Segment Start: Given entries

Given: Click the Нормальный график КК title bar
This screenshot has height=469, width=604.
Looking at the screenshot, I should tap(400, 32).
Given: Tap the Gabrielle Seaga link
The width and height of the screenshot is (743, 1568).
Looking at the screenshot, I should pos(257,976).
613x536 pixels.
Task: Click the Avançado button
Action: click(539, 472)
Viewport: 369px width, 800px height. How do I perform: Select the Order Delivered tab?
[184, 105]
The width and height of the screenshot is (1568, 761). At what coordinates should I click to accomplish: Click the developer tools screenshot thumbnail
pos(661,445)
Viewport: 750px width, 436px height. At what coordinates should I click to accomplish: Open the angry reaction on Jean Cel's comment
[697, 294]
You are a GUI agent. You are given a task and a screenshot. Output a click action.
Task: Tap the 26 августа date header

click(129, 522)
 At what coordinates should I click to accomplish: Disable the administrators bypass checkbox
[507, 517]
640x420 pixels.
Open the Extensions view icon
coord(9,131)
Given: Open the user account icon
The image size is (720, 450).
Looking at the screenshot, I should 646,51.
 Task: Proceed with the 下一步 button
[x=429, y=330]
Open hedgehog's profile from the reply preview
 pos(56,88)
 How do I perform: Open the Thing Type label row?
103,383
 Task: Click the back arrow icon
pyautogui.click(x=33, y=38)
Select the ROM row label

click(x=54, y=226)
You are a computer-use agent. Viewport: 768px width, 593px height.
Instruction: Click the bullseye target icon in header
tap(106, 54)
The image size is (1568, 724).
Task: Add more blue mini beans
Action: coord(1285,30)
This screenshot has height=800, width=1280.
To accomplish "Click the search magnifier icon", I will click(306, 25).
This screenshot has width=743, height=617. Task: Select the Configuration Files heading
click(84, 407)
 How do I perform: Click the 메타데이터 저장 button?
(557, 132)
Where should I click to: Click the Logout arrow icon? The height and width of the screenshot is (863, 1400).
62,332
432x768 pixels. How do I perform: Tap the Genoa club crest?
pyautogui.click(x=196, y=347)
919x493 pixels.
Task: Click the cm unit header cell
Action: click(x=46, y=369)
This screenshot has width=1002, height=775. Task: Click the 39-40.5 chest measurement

Segment End: Given entries

_Your instructions_:
For every record above, print an exact copy.

_Task answer_:
Given: Click the Нормальный график КК title bar
This screenshot has height=469, width=604.
Looking at the screenshot, I should tap(400, 32).
Given: Tap the Gabrielle Seaga link
The width and height of the screenshot is (743, 1568).
Looking at the screenshot, I should pos(257,976).
613x536 pixels.
Task: Click the Avançado button
Action: click(539, 472)
Viewport: 369px width, 800px height. How do I perform: Select the Order Delivered tab?
[184, 105]
The width and height of the screenshot is (1568, 761). At what coordinates should I click to accomplish: Click the developer tools screenshot thumbnail
pos(661,445)
Viewport: 750px width, 436px height. At what coordinates should I click to accomplish: Open the angry reaction on Jean Cel's comment
[697, 294]
You are a GUI agent. You are given a task and a screenshot. Output a click action.
Task: Tap the 26 августа date header

click(129, 522)
 At what coordinates should I click to accomplish: Disable the administrators bypass checkbox
[507, 517]
640x420 pixels.
Open the Extensions view icon
coord(9,131)
Given: Open the user account icon
The image size is (720, 450).
Looking at the screenshot, I should 646,51.
 Task: Proceed with the 下一步 button
[x=429, y=330]
Open hedgehog's profile from the reply preview
 pos(56,88)
 How do I perform: Open the Thing Type label row?
103,383
 Task: Click the back arrow icon
pyautogui.click(x=33, y=38)
Select the ROM row label

click(x=54, y=226)
You are a computer-use agent. Viewport: 768px width, 593px height.
Instruction: Click the bullseye target icon in header
tap(106, 54)
The image size is (1568, 724).
Task: Add more blue mini beans
Action: coord(1285,30)
This screenshot has height=800, width=1280.
To accomplish "Click the search magnifier icon", I will click(306, 25).
This screenshot has width=743, height=617. Task: Select the Configuration Files heading
click(84, 407)
 How do I perform: Click the 메타데이터 저장 button?
(557, 132)
Where should I click to: Click the Logout arrow icon? The height and width of the screenshot is (863, 1400).
62,332
432x768 pixels. How do I perform: Tap the Genoa club crest?
pyautogui.click(x=196, y=347)
919x493 pixels.
Task: Click the cm unit header cell
Action: click(x=46, y=369)
This screenshot has width=1002, height=775. Task: Click the 39-40.5 chest measurement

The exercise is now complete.